**Text provided:**
>>>
Vikings!
In Oklahoma? By
Tracy Morris Published 02/18/2008 Heavener
Runestone proof of a directionally challenged Norsemen? These days you
could say that Heavener Oklahoma is off the beaten path. The town, which sits
nestled under the Poteau Mountain, is a little out of my cell phone range. So
risking breakdown without the help of Triple A feels like an adventure. But if
I feel a little lost in the wilds of Oklahoma, how much more lost would the Vikings
have been if they had indeed settled here?
It
sounds a little bit like the plot of a Hollywood movie starring Antonio Bandaras.
But residents of Heavener maintain that around 900 A.D, Vikings paddled their
longships down the Eastern Seaboard, around the tip of Florida, through the Gulf
of Mexico, up the Mississippi and Arkansas rivers and then traveled overland into
Eastern Oklahoma where they put up a billboard. Okay,
they may have built settlements and planted crops, but none of those things have
been found. What has been found is a large flat stone twelve feet high,
ten feet wide, sixteen inches thick, rectangular in shape and sitting in a mountaintop
ravine with six-inch high Norse runes carved deeply into it. Translations
of the runes vary. Some people maintain that they're a date November 11,
1012, while others say that they read Glome's Valley, as either a
land claim or a kind of early Viking graffiti. Whether
Vikings actually were in Oklahoma, they came and left long ago. And the evidence
that they were here might have lived on in obscurity if not for a few key events.
Flash forward
in time to 1838, when thousands of Native Americans were forcibly moved from Tennessee
into Eastern Oklahoma. The new arrivals noticed the stone, which became known
as Indian Rock by European settlers even though the carvings were not recognized
by anyone as either Native or Latin writing. In
the 1920's a Heavener resident sent copies of the runes to the Smithsonian for
identification. The Museum wrote back to say that the writing was Norse, but that
it didn't make sense for Norsemen to have made them. In all likelihood, museum
officials reasoned, a Scandinavian settler must have made the carvings by working
from a primary school grammar book from his homeland. As
settlers moved into the area, they found more and more of these engraved stones.
<<<
**Dataset extract:**
>>>
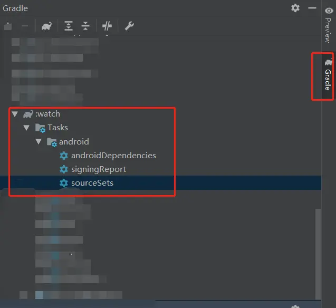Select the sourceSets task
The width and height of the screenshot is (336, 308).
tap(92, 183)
<<<
>>>
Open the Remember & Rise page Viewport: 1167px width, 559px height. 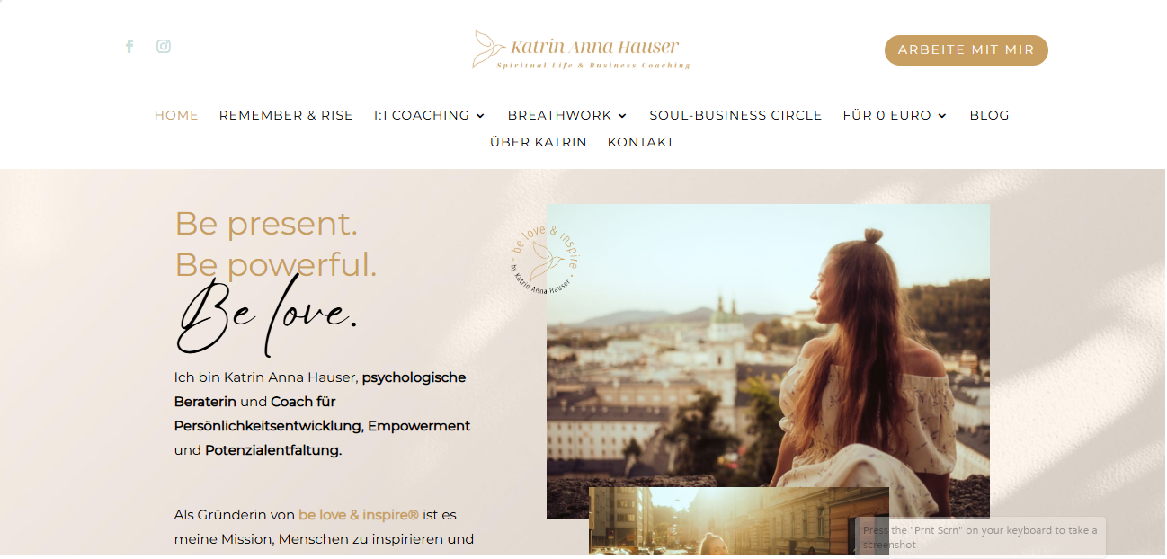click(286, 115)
<<<
>>>
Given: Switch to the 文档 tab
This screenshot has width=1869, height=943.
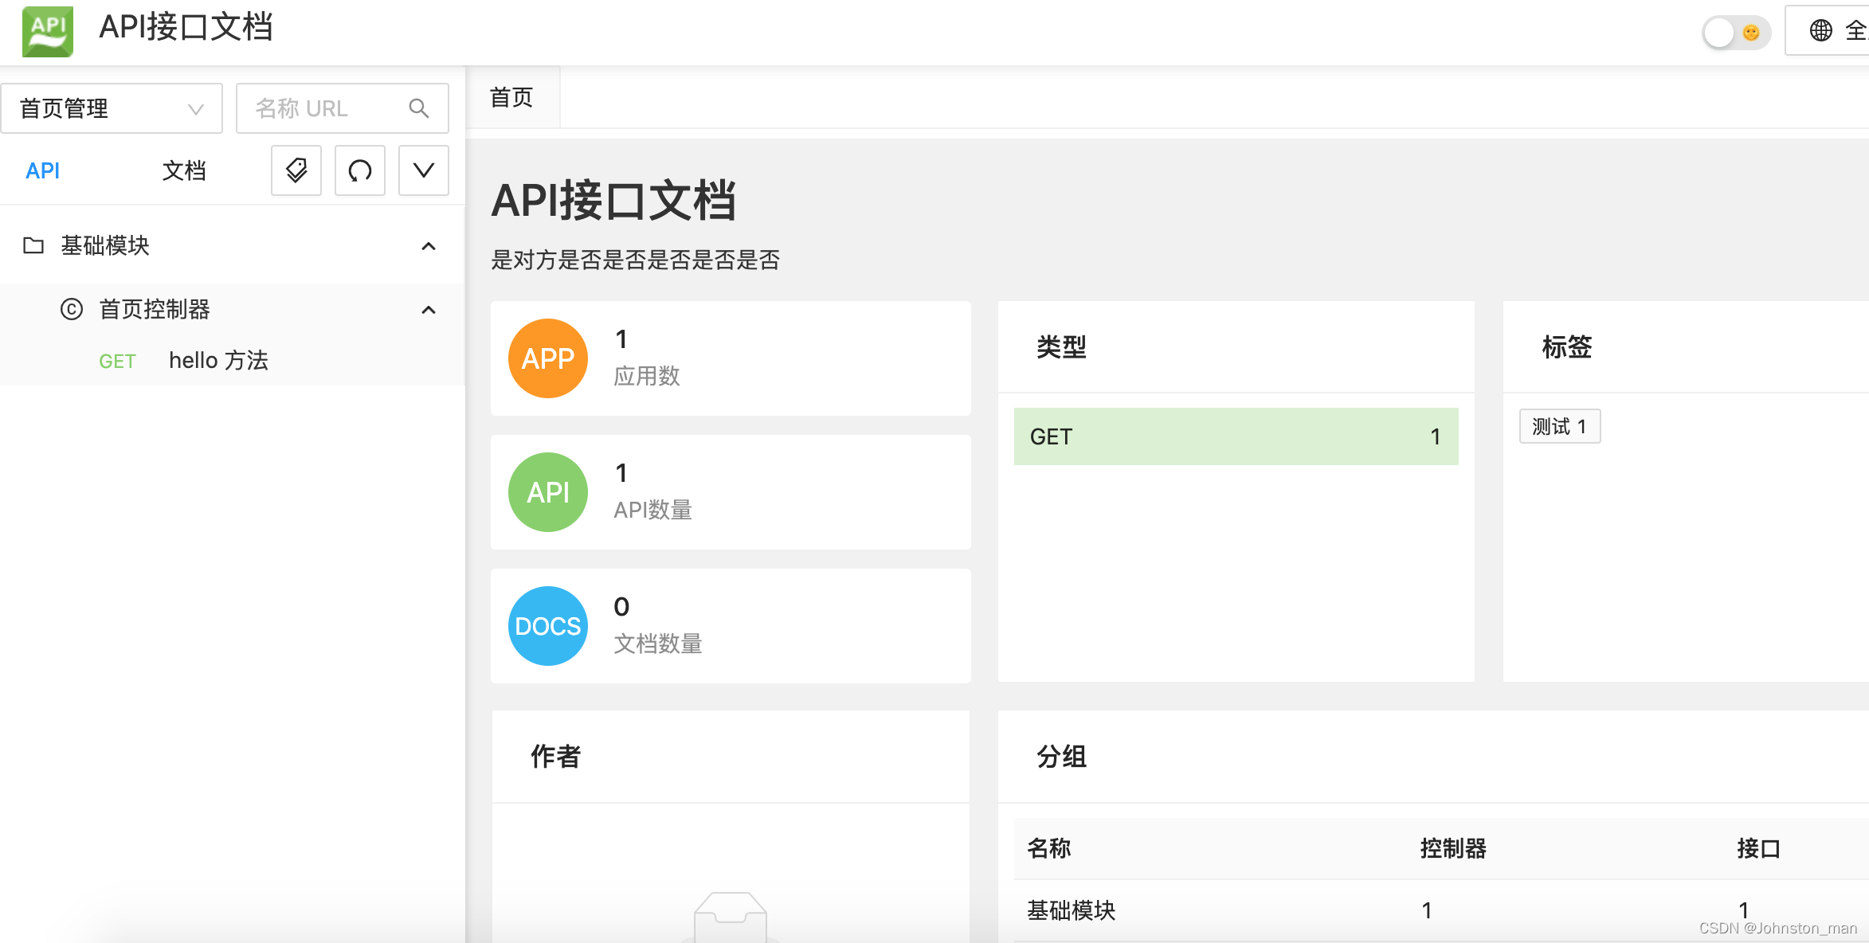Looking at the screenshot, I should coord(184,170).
<<<
**Directions:** Transcribe the part of the Heavener Runestone article that begins at the words "Flash forward" and stops after "these engraved stones.".

**Problem solution:**
Flash forward
in time to 1838, when thousands of Native Americans were forcibly moved from Tennessee
into Eastern Oklahoma. The new arrivals noticed the stone, which became known
as Indian Rock by European settlers even though the carvings were not recognized
by anyone as either Native or Latin writing. In
the 1920's a Heavener resident sent copies of the runes to the Smithsonian for
identification. The Museum wrote back to say that the writing was Norse, but that
it didn't make sense for Norsemen to have made them. In all likelihood, museum
officials reasoned, a Scandinavian settler must have made the carvings by working
from a primary school grammar book from his homeland. As
settlers moved into the area, they found more and more of these engraved stones.